Si je dois résumer les points forts de l'ouvrage, ils tiennent selon moi en la bonne qualité de narration de l'auteur, en l'épaisseur psychologique de la triade familiale et en l'élévation au rang de personnage à part entière de ce vieil hôtel cossu.

Pour le reste, je suis loin d'avoir goûté les " subtilités " auxquelles Stephen King nous soumet. Mais, puisque je suis bien lunée aujourd'hui, avant d'aborder les sujets qui fâchent, je m'en vais poser quelque peu le décor, pour les quelques ignorants, dont je faisais encore partie il y a quelques jours, qui n'ont jamais ouï parler du synopsis.

Jack Torrance est un écrivaillon potentiellement prometteur, mais aussi et surtout un alcoolique doublé d'un caractériel hyperviolent qui, sur un pétage de boulon, peut s'acharner sur des membres de sa famille ou d'autres personnes qui l'auront trop contrarié. C'est d'ailleurs suite à l'une de ces bastonnades en règle que Jack a perdu son travail d'enseignant.

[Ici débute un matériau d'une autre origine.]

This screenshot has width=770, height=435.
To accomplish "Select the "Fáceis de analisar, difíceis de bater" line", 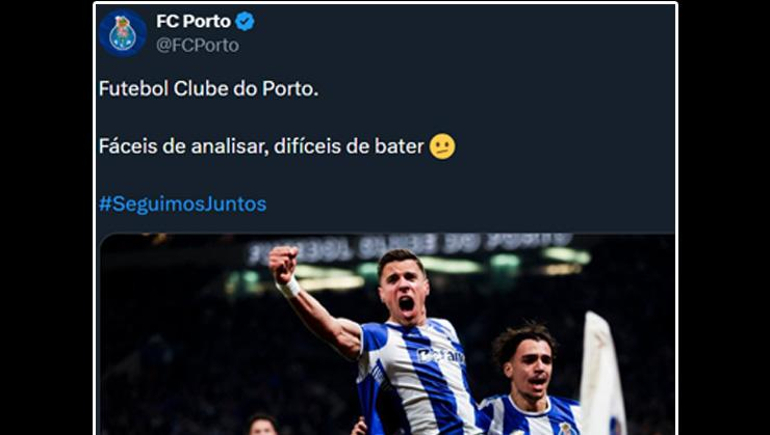I will coord(260,147).
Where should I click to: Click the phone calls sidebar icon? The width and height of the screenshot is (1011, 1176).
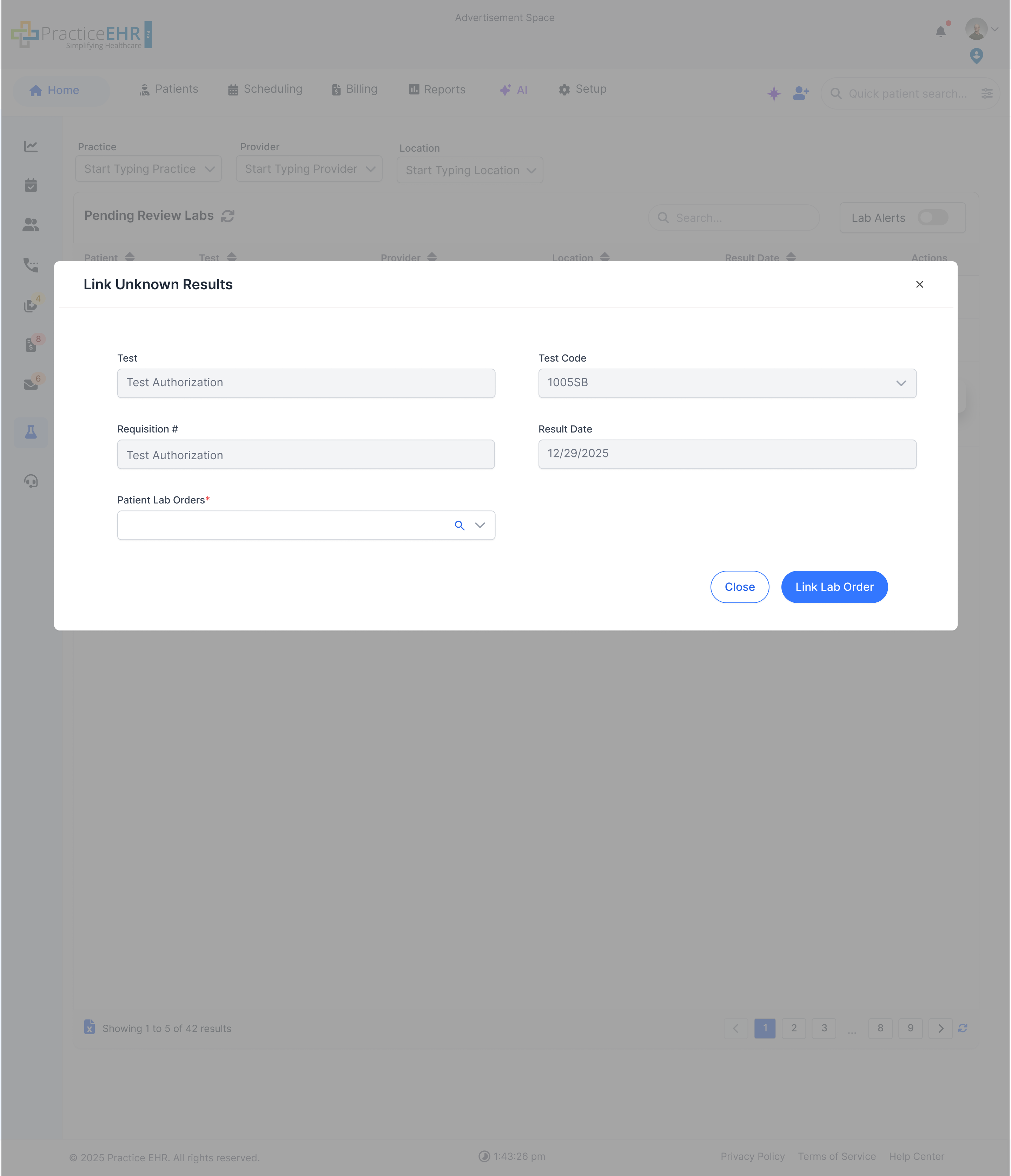click(31, 265)
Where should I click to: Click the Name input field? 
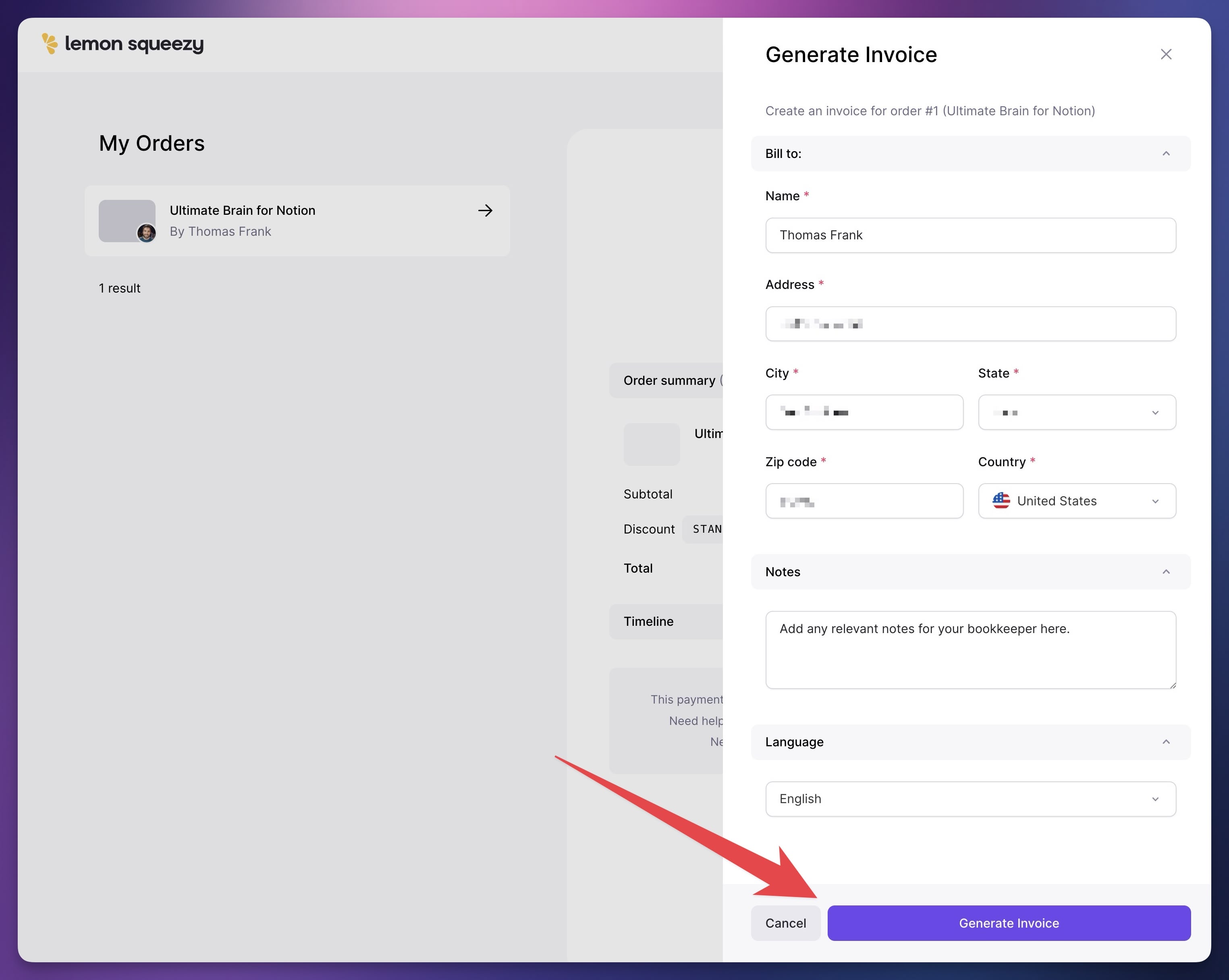point(970,235)
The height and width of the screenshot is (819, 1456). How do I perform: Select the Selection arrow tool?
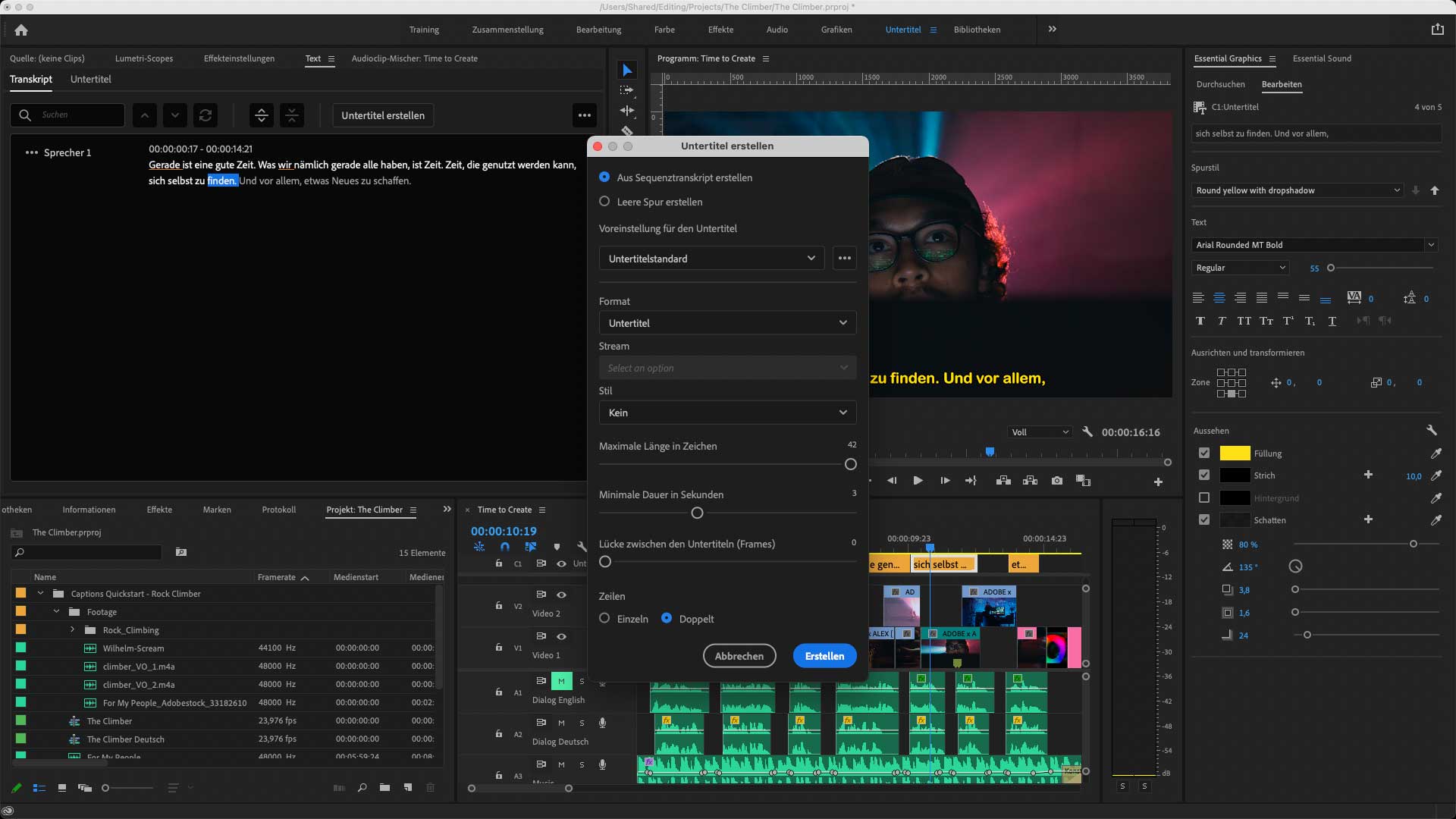pos(626,71)
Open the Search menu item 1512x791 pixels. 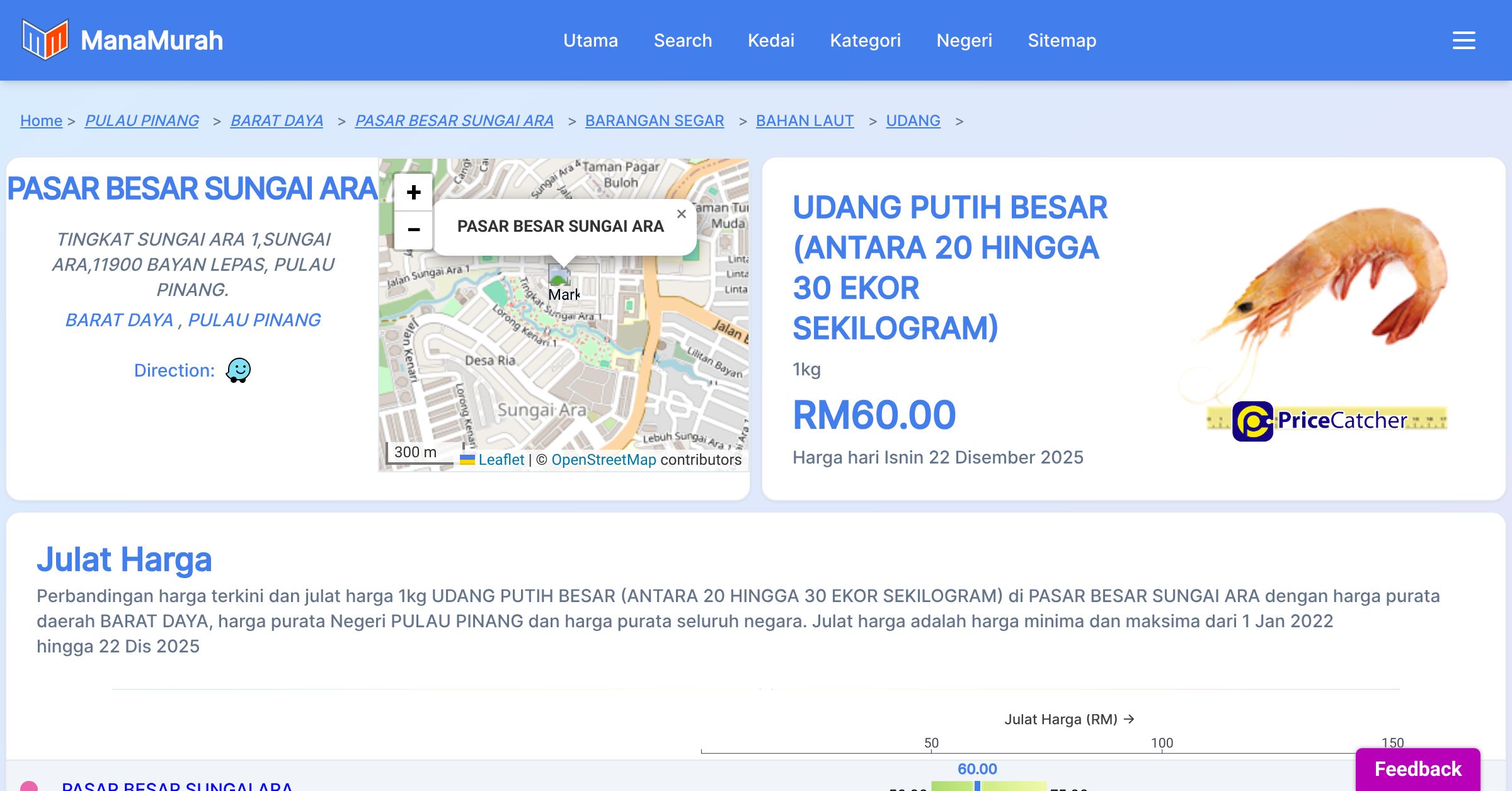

Sa femme Wendy a souvent été à deux doigts de le quitter, mais depuis qu'il a fait l'effort surhumain pour lui de ne plus toucher à une goutte d'alcool, elle veut encore croire à son couple et lui donne une nouvelle chance de la surprendre dans le bon sens du terme.

Leur fils, Danny, est un petit bonhomme de cinq ans, personnage capital du récit, celui-là même qui donne son titre au roman (titre original The Shining, L'Enfant Lumière, plus tard rogné simplement en Shining). Cet enfant semble doué de capacités extrasensorielles d'un type très spécial puisqu'il est capable de sonder les pensées des êtres, ainsi que de voir tant dans le passé que dans l'avenir. (Je vous avoue que c'est là que je commence à un peu décrocher quand je lis des trucs comme ça.)

Jack, donc, lamentablement remercié suite au lynchage d'un étudiant, peine à retrouver un job quand son ancien copain de beuverie, Al, lui propose un emploi honnête et peinard, être gardien d'un hôtel de montagne qui n'est ouvert qu'en saison estivale et qui doit juste être surveillé et entretenu durant le rigoureux hiver des Rocheuses.

Cet isolement et cette tranquillité devrait lui assurer suffisamment de temps libre pour se consacrer à l'écriture et terminer enfin la pièce commencée depuis trop longtemps. Jack et Wendy espèrent aussi que ceci leur permettra de resserrer les liens de leur couple, sérieusement mis à mal depuis quelques années.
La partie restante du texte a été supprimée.